[Recorded data]:
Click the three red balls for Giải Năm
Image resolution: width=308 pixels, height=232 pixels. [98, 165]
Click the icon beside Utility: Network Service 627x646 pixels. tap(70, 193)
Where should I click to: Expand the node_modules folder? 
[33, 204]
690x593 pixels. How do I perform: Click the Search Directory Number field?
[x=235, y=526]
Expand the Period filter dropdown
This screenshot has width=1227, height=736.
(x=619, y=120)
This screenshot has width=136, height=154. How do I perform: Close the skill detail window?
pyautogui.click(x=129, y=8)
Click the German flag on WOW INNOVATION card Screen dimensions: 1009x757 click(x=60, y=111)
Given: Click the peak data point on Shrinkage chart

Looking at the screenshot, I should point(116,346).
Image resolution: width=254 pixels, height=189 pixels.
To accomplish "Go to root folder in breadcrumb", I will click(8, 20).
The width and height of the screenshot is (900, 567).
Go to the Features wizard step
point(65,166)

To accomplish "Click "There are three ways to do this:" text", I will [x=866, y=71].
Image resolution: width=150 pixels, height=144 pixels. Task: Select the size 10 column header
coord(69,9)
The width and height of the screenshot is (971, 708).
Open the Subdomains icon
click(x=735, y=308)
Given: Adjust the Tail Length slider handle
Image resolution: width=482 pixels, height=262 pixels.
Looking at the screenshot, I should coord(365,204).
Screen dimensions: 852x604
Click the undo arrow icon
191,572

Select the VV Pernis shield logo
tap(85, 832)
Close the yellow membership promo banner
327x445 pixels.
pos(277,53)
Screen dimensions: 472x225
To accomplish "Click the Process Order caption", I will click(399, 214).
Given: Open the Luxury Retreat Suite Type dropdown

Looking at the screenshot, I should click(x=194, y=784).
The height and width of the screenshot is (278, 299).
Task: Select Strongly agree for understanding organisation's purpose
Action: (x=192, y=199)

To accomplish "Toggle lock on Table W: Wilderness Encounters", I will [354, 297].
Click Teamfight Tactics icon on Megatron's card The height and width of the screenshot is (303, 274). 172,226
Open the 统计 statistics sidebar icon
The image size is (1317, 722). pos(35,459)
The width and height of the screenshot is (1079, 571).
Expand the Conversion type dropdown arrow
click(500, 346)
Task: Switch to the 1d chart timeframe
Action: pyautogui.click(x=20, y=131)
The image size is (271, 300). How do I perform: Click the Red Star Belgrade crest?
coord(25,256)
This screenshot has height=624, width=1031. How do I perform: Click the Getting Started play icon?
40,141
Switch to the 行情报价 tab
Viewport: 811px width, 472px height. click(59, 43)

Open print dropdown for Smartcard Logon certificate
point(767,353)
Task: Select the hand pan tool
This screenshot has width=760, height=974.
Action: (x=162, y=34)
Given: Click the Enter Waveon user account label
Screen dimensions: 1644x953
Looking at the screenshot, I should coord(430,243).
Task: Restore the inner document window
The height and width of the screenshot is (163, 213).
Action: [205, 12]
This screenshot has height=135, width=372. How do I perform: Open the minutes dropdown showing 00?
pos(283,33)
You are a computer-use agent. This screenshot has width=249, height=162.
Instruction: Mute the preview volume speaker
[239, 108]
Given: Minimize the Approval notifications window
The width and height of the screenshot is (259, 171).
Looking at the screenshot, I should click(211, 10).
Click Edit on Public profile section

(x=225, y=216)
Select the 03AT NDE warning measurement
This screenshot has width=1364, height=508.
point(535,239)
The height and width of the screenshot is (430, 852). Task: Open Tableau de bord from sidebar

[Problem details]:
When the line with "This screenshot has width=760, height=974." is reached in the data above, start copying there, and copy each line exactly until the line with "You are a computer-use" has been copied; copy nothing else.

[Written answer]:
This screenshot has width=760, height=974.
Action: (x=162, y=34)
Given: Click the Enter Waveon user account label
Screen dimensions: 1644x953
Looking at the screenshot, I should coord(430,243).
Task: Restore the inner document window
The height and width of the screenshot is (163, 213).
Action: [205, 12]
This screenshot has height=135, width=372. How do I perform: Open the minutes dropdown showing 00?
pos(283,33)
You are a computer-use agent. This screenshot has width=249, height=162.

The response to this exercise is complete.